2015年10月5日、ストックホルムからビッグニュースが届きました。
北里大学特別栄誉教授の大村 智博士が共同研究者のウイリアム・キャンベル博士とノーベル生理学・医学賞を受賞したのです。受賞理由は「回虫、寄生虫によって引き起こされる感染症の新しい治療法の発見に対して」というものでした。

大村博士は微生物由来の天然有機化合物を研究し、そこからエバーメクチンや、その化学構造を改良したイベルメクチンが発見されました。特にイベルメクチンは「メクチザン」という商品名でオンコセルカ症(河川盲目症)やリンパ系フィラリア(象皮病)の特効薬となり、アフリカを中心に2億3千万人が年1回服用して失明を防いでいるといわれています。

今では新型コロナウイルスの影に隠れてしまった感もありますが、医学が進んだ今日でも熱帯地方ではこの2つの病気の他にもデング熱や狂犬病、トラコーマ、土壌伝播寄生虫症(回虫)等の18の疾病は「顧みられない熱帯病」といわれ多くの人を苦しめています。
一説には15億人が感染しており毎年50万人が命を落としているといわれているにも関わらず、なぜ「顧みられない」のかというと、製薬会社が莫大な費用をかけて新薬を開発しても蔓延している地域が世界の最貧地帯であり購買力が低いために利益が見込めないという構造的な問題が横たわっているからといわれています。

こうした世界の現状を鑑みると、やはり大村博士が世界の最貧地帯の人々の健康を劇的に回復させ「人類に対して最大の貢献をした」と評価されたのも頷けます。

大村先生は昭和10年(1935)に山梨県北巨摩郡神山村(現韮崎市)の米作りや養蚕を業とする農家に生れました。
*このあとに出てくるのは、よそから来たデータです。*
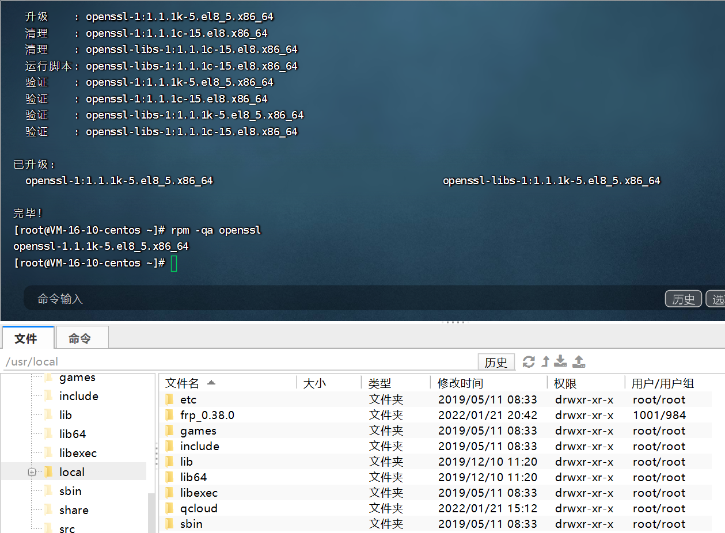Switch to the 命令 tab

(79, 338)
朝暗いうちから農作業をして・・・

友達が登校する姿が見えると『そろそろ学校へ行け』と言われたそうです。

大村先生は韮崎高校に進学して卓球部、スキー部で活躍し、特にスキーの県大会では長距離一般の部で優勝するまでになります。ただ卒業後は農家を継ぐつもりだったのですが、虫垂炎の手術後に本を読んでいた姿を見た父親が「大学へ行く希望があれば行ったらよい」と言ってくれたため、それから猛勉強をして山梨大学に入学します。

大村博士の学士論文(山梨大学 大村智学術記念館にて撮影)

大学では化学を専攻し、実験とスキーに明け暮れていたそうです。また理科と体育の教員免許も取得し卒業後は山梨県で教員になろうと思ったのですが、生憎卒業した年に山梨県では理科の教員の採用がなく、結局故郷山梨を離れ都立隅田工業高校に教師として就職することになるのですが、ここで先生の人生を大きく変える刺激を生徒から受けることになります。
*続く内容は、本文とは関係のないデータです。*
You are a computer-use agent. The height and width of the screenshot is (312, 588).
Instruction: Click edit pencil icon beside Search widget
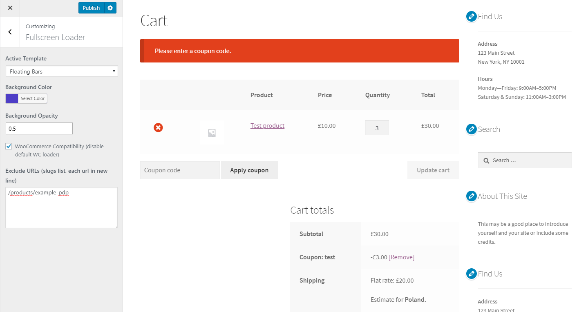pyautogui.click(x=472, y=129)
それはある試験の日のことでした。普段から遅刻しがちな生徒が、この日も試験開始時刻ギリギリに教室に飛び込んできました。生徒の様子を見て回る先生が、その生徒の手先を見たときに強い衝撃を受けます。

「鉛筆を握る指に黒い油の跡が見えた。爪の先は黒く、シャツには汗とあぶらが浮かび上がっていた。生徒は真剣に答案用に向かっている。きっと急いでやってきて、手を洗う暇もないまま試験を受けていたのだろう。

その姿を見て、私は今まで何をやってきたんだろうと恥ずかしい気持ちになった。このままではいけない。もう一回勉強をやり直し、やりたかった化学の研究をしよう。そう思って大学院を目指すことにした。」(『私の履歴書 ストックホルムへの廻り道』より)

ノーベル賞メダル(山梨大学 大村智学術記念館にて撮影)

ノーベル賞は当然のことながら先生の研究成果に対して授与されたものですが、先生は研究者以外にも実学の面では経営者として、また自ら美術館を作ってしまうほど芸術への造詣が深いことでも知られています。先生は北里大学とは別組織の北里研究所を経営面で立て直し、また北里大学メディカルセンター(旧北里研究所付属病院)の埼玉県への移転にあたっては患者を奪われると思う地元医師会と粘り強い交渉を行うなど紆余曲折を経て開院に漕ぎ着けています。

エバーメクチンの分子構造(山梨大学 大村智記念学術館にて撮影)

先生が発見した抗寄生虫物質エバーメクチンに関するメルク社との契約も、先方からは当初3億円で全て買い取るという話があったそうですが、先生は売り上げに応じて北里研究所が特許料を受け取る方式にするべきだと主張して譲らなかったそうです。結果としてエバーメクチンを改良したイベルメクチンの売り上げはヒト用、動物用と併せて今日までの売り上げは総額3兆円を超え、北里研究所が得た特許料は200億円に達したそうで、3億で手を打たなくてよかった!と振り返っています。

このよう早い時期から産学提携を手掛け、単なる研究者としてだけでなく「経営を研究する」という経営学を「研究を経営する」という実学として実践して素晴らしい実績を残されています。先生の著書に「研究を忘れた金もうけは罪悪である。金もうけを忘れた研究は寝言である」(『人をつくる言葉』より)という言葉がありますが、社会の役に立つ研究は必ず経済的な需要があるという信念に裏打ちされているのではないでしょうか。

また先生は美術への造詣も深く、請われて女子美術大学の理事長を14年も務めました。自らも美術品の収集しており女流作家の作品を集めた韮崎大村美術館を郷里に作ります。この美術館は後に韮崎市に寄贈されることになりますが、収支が赤字にならない目処がたってから寄贈したうえ、隣地に温泉を掘削したり蕎麦屋を作ったりとコンパクトながら上質な「美」「浴」「食」をまとめて楽しめるヒーリングスポットにするあたりなど経営者としても腕を振るっています。